GrainCorp Trades at 33% Premium Sparks Speculation of a Bid
Two block trades in GrainCorp Ltd. (GNC) worth A$536 million ($556 million) at a premium of 33 percent to its previous close sparked speculation of a pending takeover bid for eastern Australia’s largest grain handler.
The two block trades of 22.8 million shares apiece went through at 7:05 a.m. in Sydney at A$11.75 a share. Sydney-based GrainCorp closed yesterday at A$8.85. Angus Trigg, director of government and media relations for GrainCorp, didn’t immediately return two phone messages requesting comment.
Such a trade “certainly would suggest that the company would be in play, particularly at this sort of premium,” Michael McCarthy, chief market strategist at CMC Markets in Sydney, said by phone.
GrainCorp, which had a market value of A$2 billion at yesterday’s close, operates seven of the eight ports that ship grain in bulk from Australia’s east coast and has a “virtual, natural monopoly” on the eastern seaboard, according to Justin Crosby, a policy director at the Sydney-based NSW Farmers’ Association, which represents 10,000 members, half of them grain growers.

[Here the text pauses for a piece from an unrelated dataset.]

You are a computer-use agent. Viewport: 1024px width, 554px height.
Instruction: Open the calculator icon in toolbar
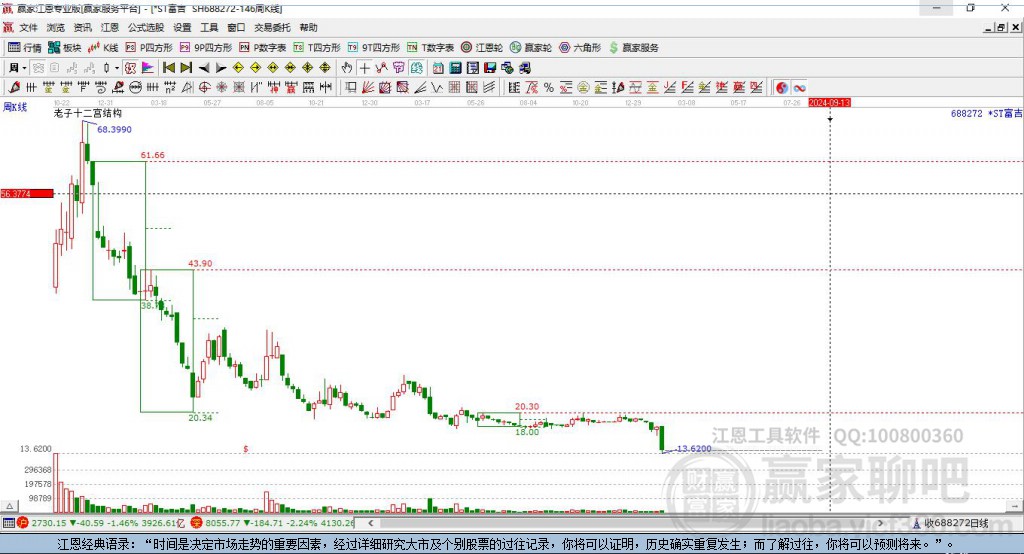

GrainCorp, which traces its roots to 1916 and the Grain Elevators Board of the New South Wales state agriculture department, handles as much as 60 percent of eastern Australia’s grain crop and has about 20 million metric tons of storage at more than 280 inland grain handling sites, according to the company.
Its revenue has surged since Australia’s 2006 decision to strip AWB Ltd. of an export monopoly, after an inquiry found it was among firms that made illegal payments to win contracts from the former Iraq regime of Saddam Hussein under the United Nations’ oil-for-food program.